• _Extrait source_:
+ + + +
Dans l’appartement de la famille Agalliu, des Albanais, au 4e étage d’un centre de réfugiés de Munich, la télé diffuse des dessins animés à plein volume. L’agitation des petits personnages ne parvient pourtant pas à meubler le vide de la pièce : hormis les valises dans un coin et les draps sur les lits, plus rien ne traîne. « On se prépare à partir d’ici quelques semaines », explique Aviola, la mère, 31 ans. D’un sac rempli de paperasses, elle tire un document tamponné par l’office de l’immigration allemand : « demande d’asile rejetée ».

Puis elle récite de mémoire une phrase qui l’a marquée : « Dans 99 % des cas, les demandes d’asile venant de Macédoine, de Bosnie, de Serbie, d’Albanie, du Kosovo et du Monténégro sont rejetées. » L’Allemagne a classé tous ces Etats des Balkans comme « d’origine sûre », c’est-à-dire qui respectent les libertés fondamentales. Les ressortissants de ces pays n’ont donc aucune chance de se voir accorder l’asile.

Cette mesure est destinée à verrouiller l’accès des migrants économiques à l’asile et à accélérer leurs renvois, à l’heure où le pays − qui a enregistré début décembre la millionième inscription de demande d’asile de l’année − souhaite réserver l’accueil aux réfugiés fuyant la guerre ou la répression.

Or, après les Syriens, les Albanais et les Kosovars ont été, au cours des derniers mois, les plus nombreux à y déposer une demande, selon les données de l’Office central des réfugiés.

La pression est désormais d’autant plus forte que, de plus en plus critiquée dans son pays pour sa politique de la porte ouverte, la chancelière Angela Merkel a souligné, lundi 14 décembre, la nécessité de « réduire significativement » le flot de réfugiés rejoignant l’Allemagne, tout en refusant une fermeture des frontières au nom d’un « impératif humanitaire ».
+ + + +
• _Données affichées_:
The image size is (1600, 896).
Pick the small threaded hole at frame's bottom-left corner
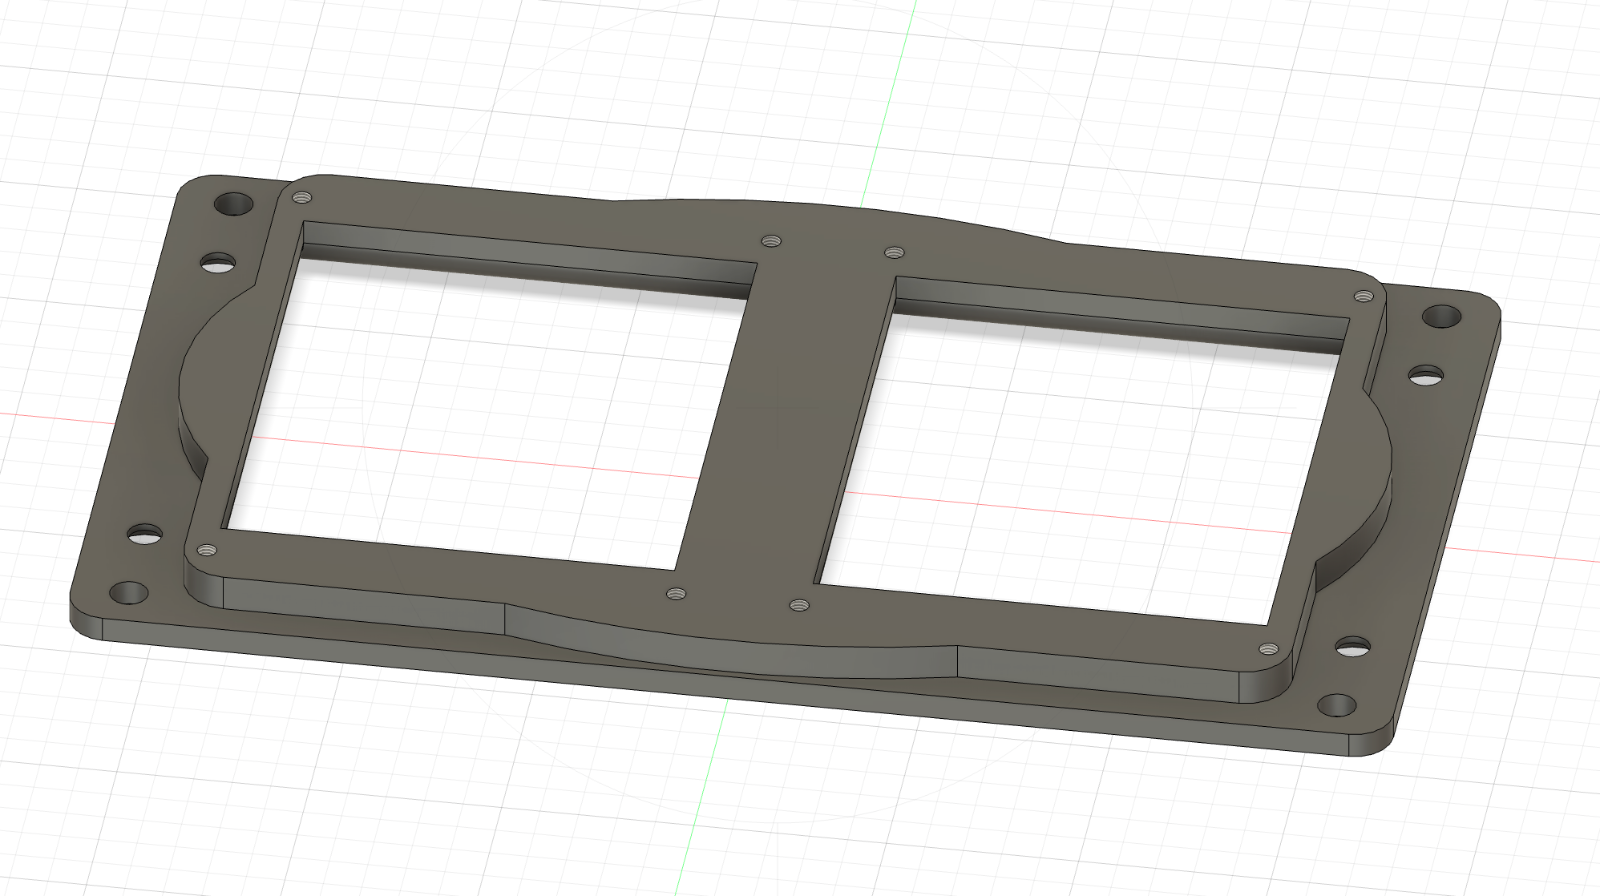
+ + + +
• _Tâches à réaliser_:
1. Reproduisez fidèlement le passage de l'article sur les demandeurs d'asile des Balkans en Allemagne qui commence par « Or, après les » et se termine par « central des réfugiés. ».
2. Poursuivez la rédaction de l'article sur les demandeurs d'asile des Balkans en Allemagne à la suite de sa dernière phrase.
Les données n'ont aucun rôle à jouer ici.

• _Réponses aux tâches_:
1.
Or, après les Syriens, les Albanais et les Kosovars ont été, au cours des derniers mois, les plus nombreux à y déposer une demande, selon les données de l’Office central des réfugiés.

2.
« Avec notre argent, ils construisent des hôtels de luxe »

Aviola soupire en toisant les documents : « Pourquoi nous faire remplir tout ça, si c’est pour nous renvoyer à la fin parce qu’on est des migrants économiques ? » Après avoir épuisé tous les recours, la famille albanaise a signé pour un retour volontaire. Comme elle, toutes les familles originaires des Balkans qui sont hébergées dans le centre, ont vu leur demande rejetée et s’apprêtent à être renvoyées d’ici à la fin de l’année.

Lire aussi le reportage : L’Allemagne organise le retour des « mauvais migrants »

Aviola, Dhimiter et leurs trois enfants ont quitté Kraps, leur village montagneux du sud-ouest de l’Albanie, début juillet, dans l’espoir de trouver du travail en Allemagne. Et une vie meilleure. « Chez nous, comme dans de nombreux villages albanais, il n’y a pas de route, pas de réseau d’eau, pas de travail et même plus d’école pour les enfants », raconte Aviola.

Malgré ses cinq ans d’études supérieures et son diplôme de professeur de géographie, la jeune femme n’a jamais trouvé de travail. Elle a tenté de décrocher une place dans une usine textile de Fier, sa ville natale, où elle pouvait espérer gagner 100 euros par mois. En vain.

La famille ne pouvait compter que sur les 200 euros mensuels gagnés par Dhimiter, conducteur de taxi, en dessous du salaire moyen qui s’élève à 260 euros. Mais à la fin du mois, il ne restait rien pour vivre. « Tout part en taxes dans les poches du gouvernement, grince Dhimiter. Avec notre argent, ils construisent des hôtels de luxe plutôt que de rénover nos villages ou de nous donner une bonne protection sociale. »

« On déconseillera à nos amis de migrer en Allemagne »

A son arrivée au pouvoir en 2013, le premier ministre socialiste Edi Rama s’était engagé à lutter contre la corruption et la criminalité, à engager des réformes dans tous les secteurs pour moderniser le pays et à accélérer son adhésion à l’UE – le pays a obtenu le statut de candidat en juin 2014. Les Agalliu ne lui donneront plus jamais leur vote. « Ce n’est peut-être plus la dictature d’Enver Hoxha [le dirigeant de la République socialiste d’Albanie de 1945 à 1985], mais parfois on se demande si on a vraiment avancé. »

Plusieurs milliers de manifestants de l’opposition ont battu le pavé, le 8 décembre, pour réclamer la démission du gouvernement d’Edi Rama, accusé de corruption. « La défiance des Albanais à l’égard de leurs représentants » est l’une des principales raisons de leur exil « au même titre que la corruption, le chômage [qui touche 17,7 % de la population active, et monte à 30 % dans certaines régions] et la pauvreté », estime l’analyste politique albanais Aleksander Cipa.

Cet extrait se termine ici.